Tuesday, September 6, 2011

An Ignominious End For One Of The Supremes' Worst Eminent Domain Decisions -- Kelo

How many of you, whether commercial/investment real estate practioner, or investor, are aware of the Kelo decision of many years ago?

By some accounts, the most notorious (yes, I used the N word) decision made by the U.S. Supreme Court, outside of the horrid Dred Scott decision of the 1800s.

First off, lets review what eminent domain typically has meant -- until Kelo vs. City of New London (Connecticut). Eminent domain is the power of government to seize real property, if it cannot be purchased, usually to benefit something loosely defined as "the public good." The landowner is compensated at an appraised fair market value. The public good, historically, was for construction of a freeway, a highway off ramp -- typically something that had to do with public utility infrastructure.

Until Kelo.

Susette Kelo

Let me digress a moment. Notable emiment domain cases -- The very first emiment domain "taking" in the U.S. was the land that ultimately became Arlington National Cemetery. It was an estate during the Civil War owned by the Custis family, and overseen by Robert E. Lee, who married into that august line. Lee, who had chosen to lead the troops of the Confederate States of America, which had seceded from the U.S., was -- technically -- the enemy. Its property taxes, which Mrs. Lee dutifully went to pay, were not accepted (on purpose). Because the taxes were -- technically -- overdue, the estate was seized. And Federal bureaucrats, wanting to make a point, started burying Union dead on the property.
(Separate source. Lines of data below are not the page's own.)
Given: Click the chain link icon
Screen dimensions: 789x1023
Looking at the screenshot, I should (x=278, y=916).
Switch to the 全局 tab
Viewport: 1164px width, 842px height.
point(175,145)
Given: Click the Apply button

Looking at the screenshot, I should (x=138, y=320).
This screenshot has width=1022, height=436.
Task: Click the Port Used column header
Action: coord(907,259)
A "near" eminent domain situation occurred in Shanksville, Pa., in recent years. All property owners but one had sold or donated their land to the U.S. government for purposes of erecting a permanent memorial to honor the passengers on Flight 93 -- the flight where passengers, knowing the plane was likely headed to Washington DC or New York City and certain death -- fought the hijackers. Tragically, the plane crashed in a farm field, killing all aboard. But their bravery saved perhaps thousands who might have perished had the United Airlines aircraft been successfully used as a gas-filled missile against a government building. That memorial will be dedicated this coming Sunday, September 11, on the 10th anniversary of the 9-11 attacks upon the United States.

Anyway, the lone holdout at Shanksville was asking a king's ransom of the U.S Parks Service. He relented when informed that he had two choices. Since he wouldn't donate the land, he could accept the government's generous offer (it was), or the land would be taken and he would be paid market value. He relented and accepted the government's offer. And he was being chastised by pretty much every one of his fellow townpeople for utter greed in the face of a national tragedy, not that he necessarily cared.
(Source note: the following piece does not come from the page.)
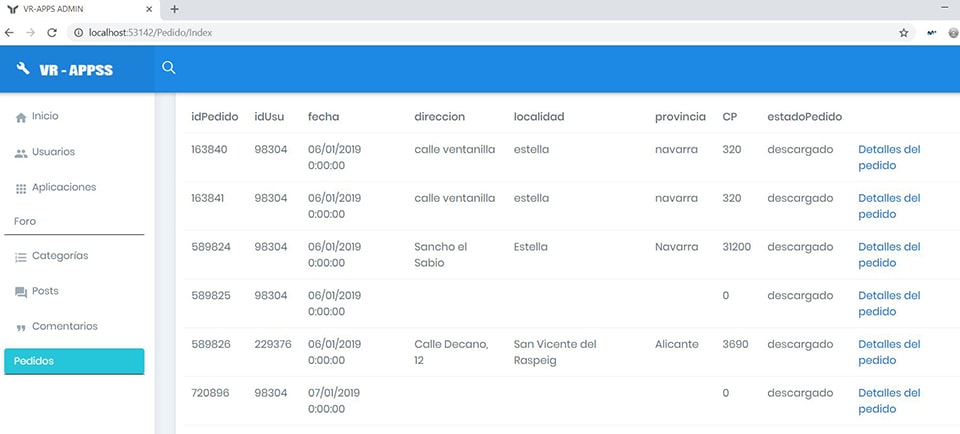
Task: Click the search magnifier icon in header
Action: (x=169, y=68)
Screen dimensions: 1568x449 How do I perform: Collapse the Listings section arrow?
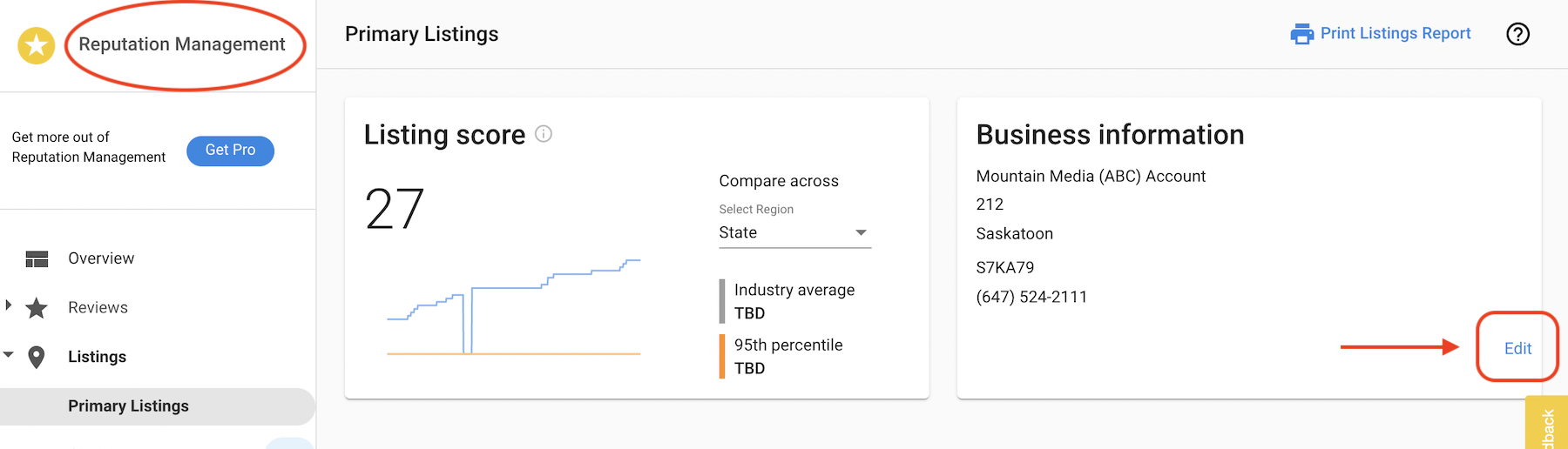click(9, 354)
In the late 1960s, there was a plan to build a new state highway north of Columbus. It would have plowed through my boyhood home (I was a boy then). A compromise was reached that had the freeway following alonside a river, then turning and following alongside a railroad bed. The compromise took very few homes and helped decrease the cost of the project. But the rear few acres of an enormous cemetery would need to be purchased for all legs of the freeway to be connected. The cemetery refused to sell. State law had to be changed to allow for the property to be condemned for use as a highway. You see, at that time there was no provision in the law, on the books since the 1800s, to be used for a public roadway. But if the city had wanted to put a dump on the cemetery property, it would have had no trouble. The cemetery was compensated and the the expressway was constructed. Today it is one of the most heavily traveled north-south roads in Central Ohio.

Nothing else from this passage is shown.